## GOAL OF THE EXERCISE
Continue the travel account of driving north from Phoenix through the Arizona desert, starting after its final sentence; the rows that follow it are separate.

## TEXT TO READ
-- Begin --

The first thing a New Englander will notice after the punishing heat is southern Arizona has no trees. Literally not one. There are a handful of palms in Phoenix proper but I suspect they were planted. Outside, wild cactus (many twelve feet tall or more), sage, and what are either aloe plants or a close relative speckle the tan dirt alongside dead-looking scrub. Hawks circle everywhere. The sky is so crowded with them, I almost expect to see a pint-size air traffic control tower manned by serious-looking birds in miniature headsets.
Regretting my tiny breakfast, I stop at a fajita place on the outskirts of town. They have Mexican in Arizona like we never imagine at home. So good! Still suffering from the heat, I gulp water like it's going out of style.
Seventy-five miles north of Phoenix, I have gained 2000 feet of altitude and lost twenty degrees of heat. The desert grit plays host to a pine forest. That sounds like home but actually is remarkable for the differences: fewer and much shorter trees, seemingly all of one species, more space between them, and no undergrowth to speak of in the pale dirt. The shaded ferns, towering ancient pines, and moss-covered rocks of Maine are completely out of the question.

-- End --

## RECORDS
-- Begin --

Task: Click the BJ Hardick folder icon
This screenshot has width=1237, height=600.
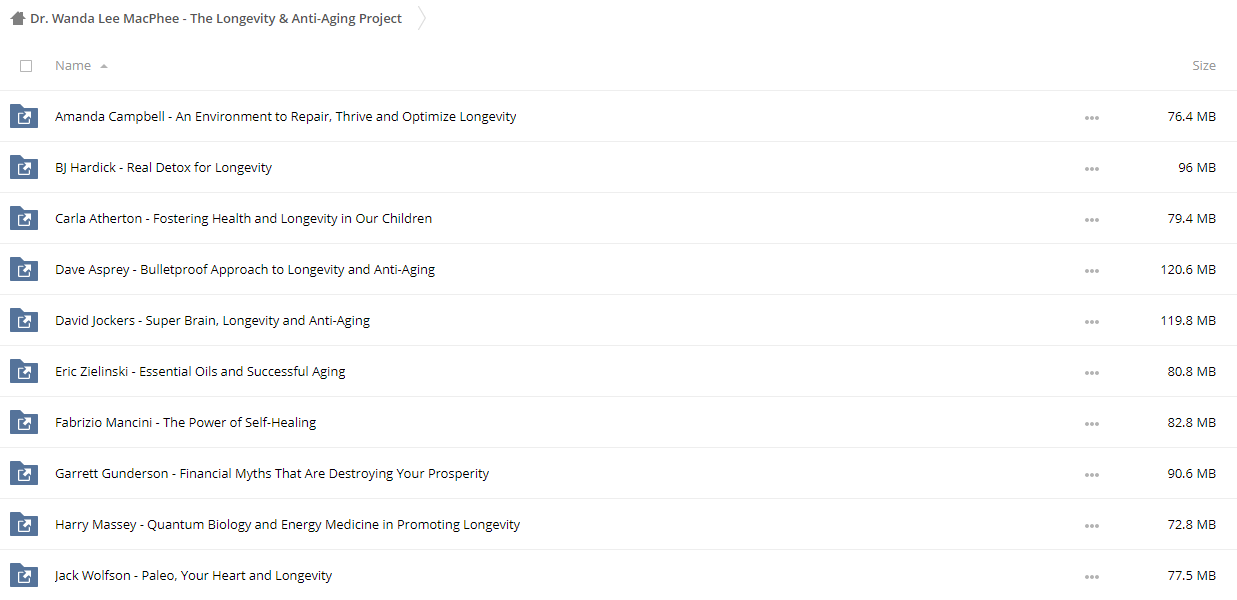Action: (24, 167)
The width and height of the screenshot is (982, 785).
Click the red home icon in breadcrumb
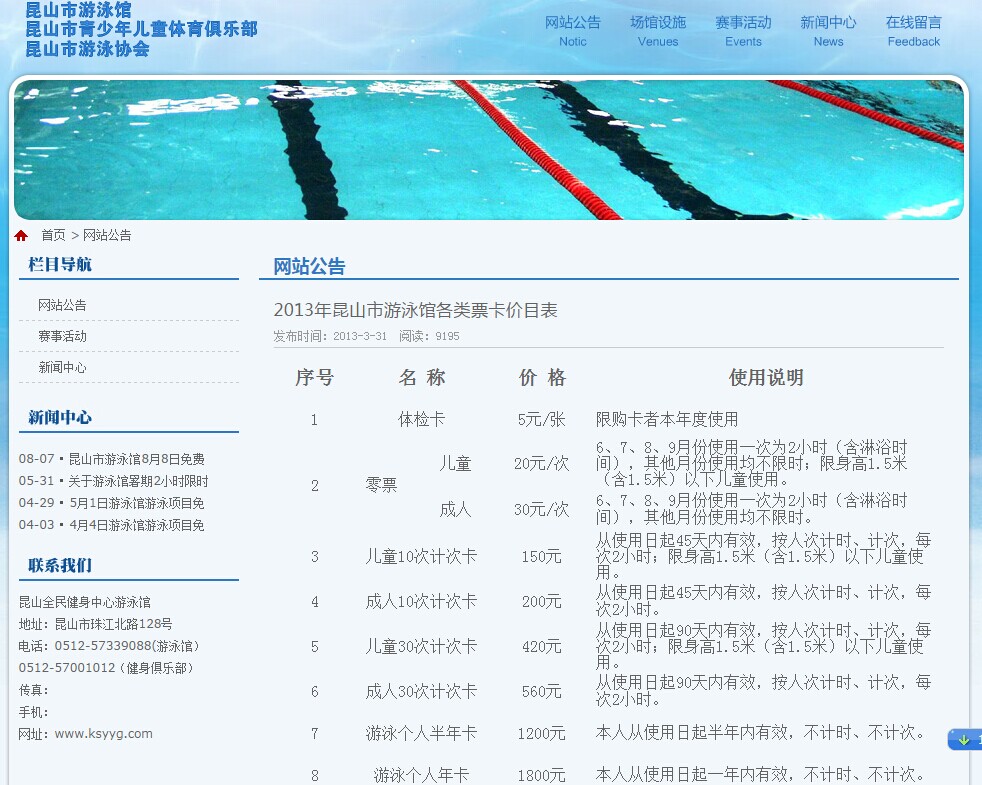coord(21,236)
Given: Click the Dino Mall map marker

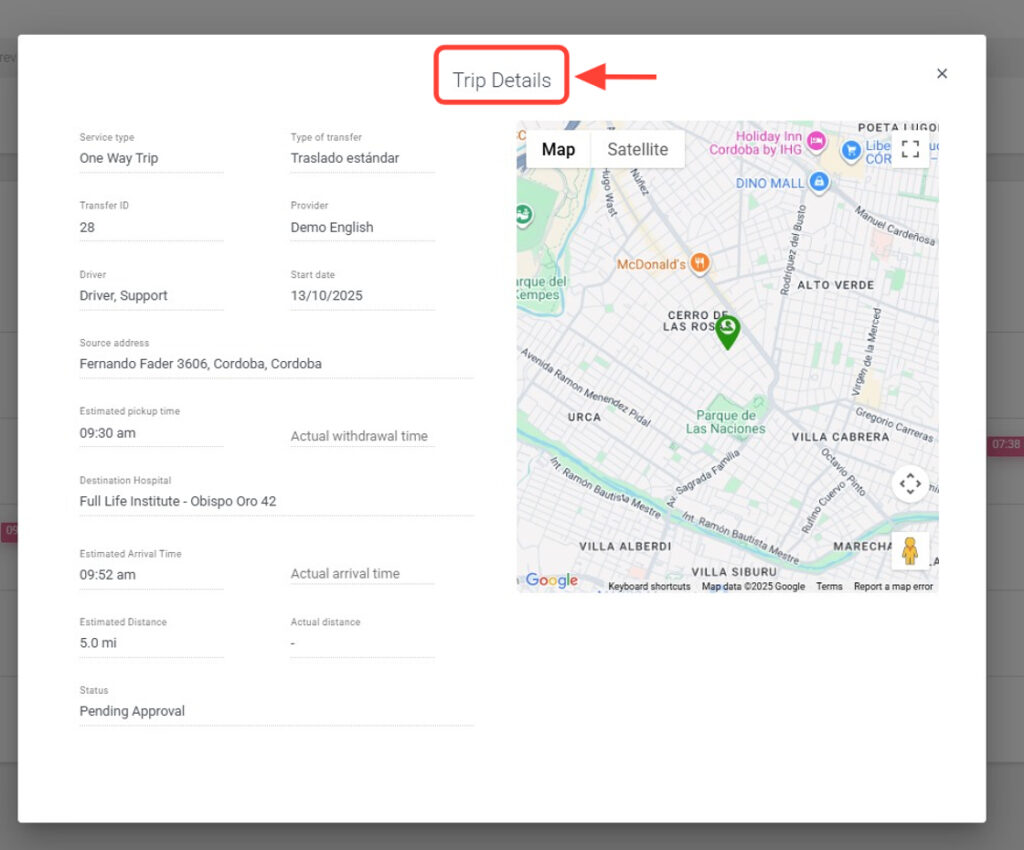Looking at the screenshot, I should coord(819,182).
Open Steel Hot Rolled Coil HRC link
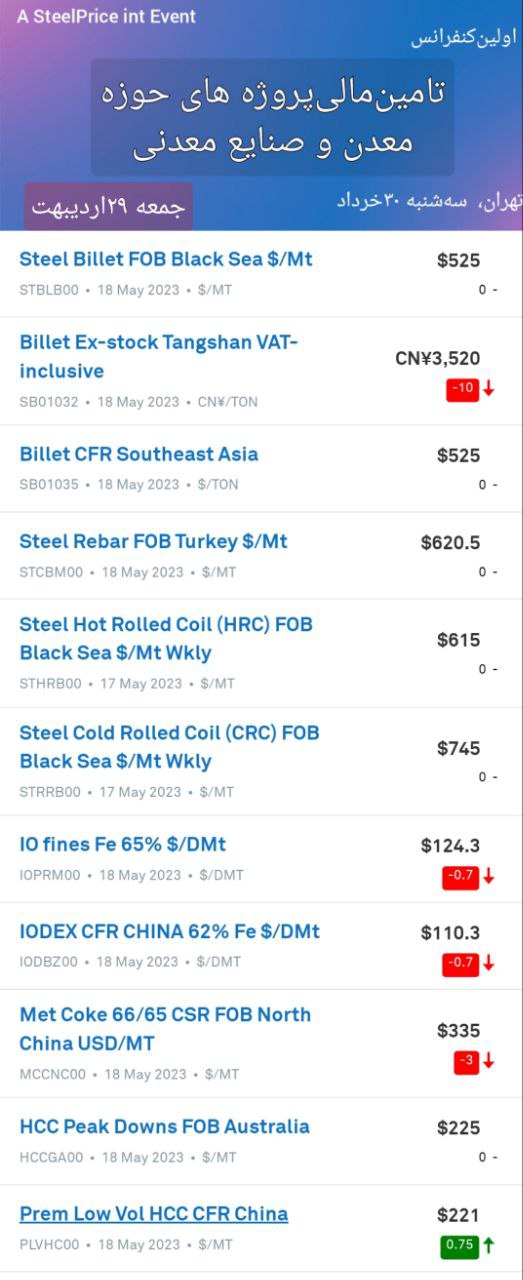 (x=166, y=639)
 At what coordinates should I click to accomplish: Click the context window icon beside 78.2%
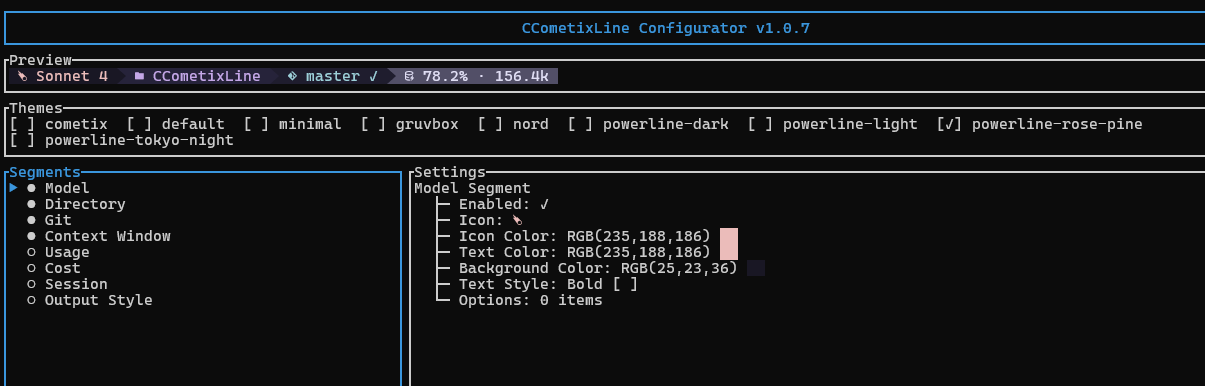point(409,76)
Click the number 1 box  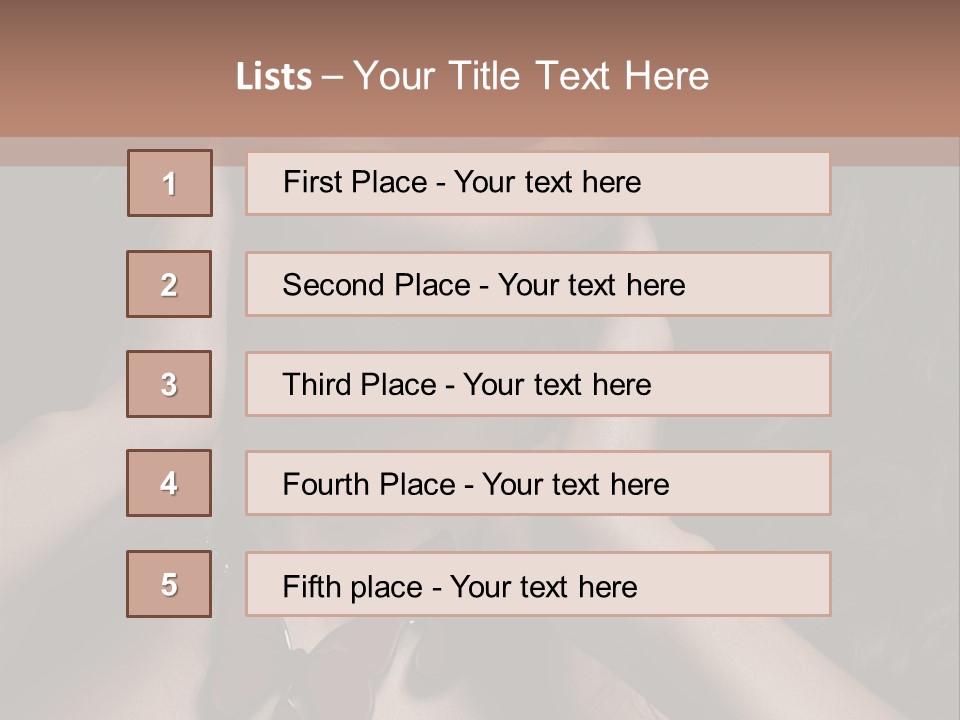pos(170,183)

-- End --

## TASK RESULT
The hills and mountains of Arizona are strangely abrupt, like anthills in a parking lot. Open prairie alternates with long ups and downs. Signs promise things like 5% GRADE NEXT 18 MILES. The place names are right out of the movies. I pass Deadman's Gulch, Bloody Basin, Dry Beaver Creek, and innumerable others.
Not knowing the food and gas situation in the park (turns out they have plenty of both), I stop in Williams, the closest town. The asphalt here is much older than the highway. Asphalt ages differently in the desert. No potholes or frost heaves, just cracking apart like acres of dried mud. Everything has a baked, washed-out quality, dust raising with every step. Insufficient refrigeration leaves everything at Safeway lukewarm.
Fifty miles later I have finally reached the park proper. There is no line, it takes less than a minute to get a pass. I feel like a really smart monkey for visiting out of tourist season. This continues throughout the week: with a couple notable exceptions, I am always able to find parking, step right to the railing at any vista, and do what I want when I want without contending with crowds. People are a presence but they aren't thick.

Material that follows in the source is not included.